A Lipid Droplet-Targeted Fluorescent Probe for Selective Imaging of Cysteine Fluctuations in Drug-Induced Liver Injury

Abstract

Cysteine (Cys), an essential endogenous biothiol, plays crucial roles in cellular redox homeostasis, metabolic regulation, and detoxification. Abnormal Cys fluctuations are closely associated with various pathological processes, including liver injury. Lipid droplets are dynamic organelles involved in lipid metabolism and stress responses and are highly relevant to hepatic injury progression. Thus, fluorescent probes capable of both lipid droplet localization and Cys-specific recognition are valuable tools for visualizing Cys fluctuations in drug-induced liver injury-related microenvironments.
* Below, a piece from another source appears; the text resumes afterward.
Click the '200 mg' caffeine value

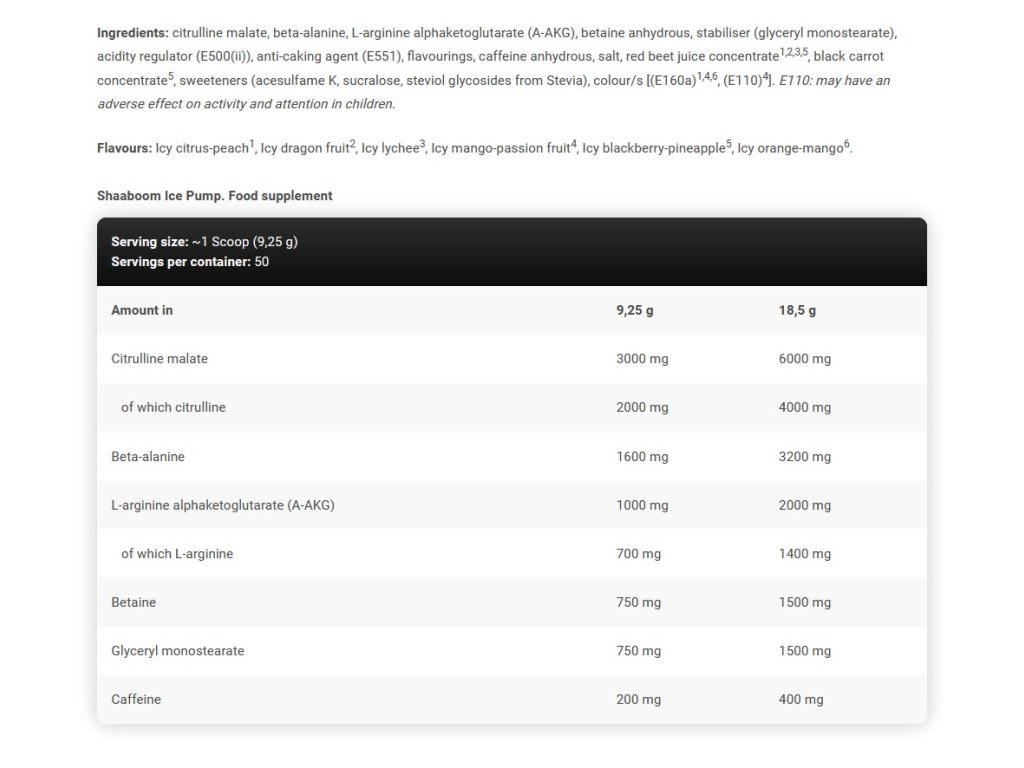pyautogui.click(x=640, y=699)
Herein, a diphenylamine-modified fluorescent probe, BDC, was designed and synthesized for selective Cys imaging. By tuning the electron-donating unit, the response pattern of BDC toward biothiols was regulated, enabling selective recognition of Cys. Spectroscopic investigations showed that BDC displayed a significant fluorescence enhancement toward Cys, together with good selectivity, anti-interference ability, sensitivity, photostability, and suitable pH adaptability. Bioimaging experiments demonstrated that BDC could effectively visualize endogenous and exogenous Cys in living cells and showed favorable lipid droplet localization. Moreover, BDC was successfully applied to monitor Cys fluctuations in zebrafish and an APAP-induced liver injury model. This work provides a practical molecular tool for visualizing Cys dynamics in drug-induced liver injury-related biological systems.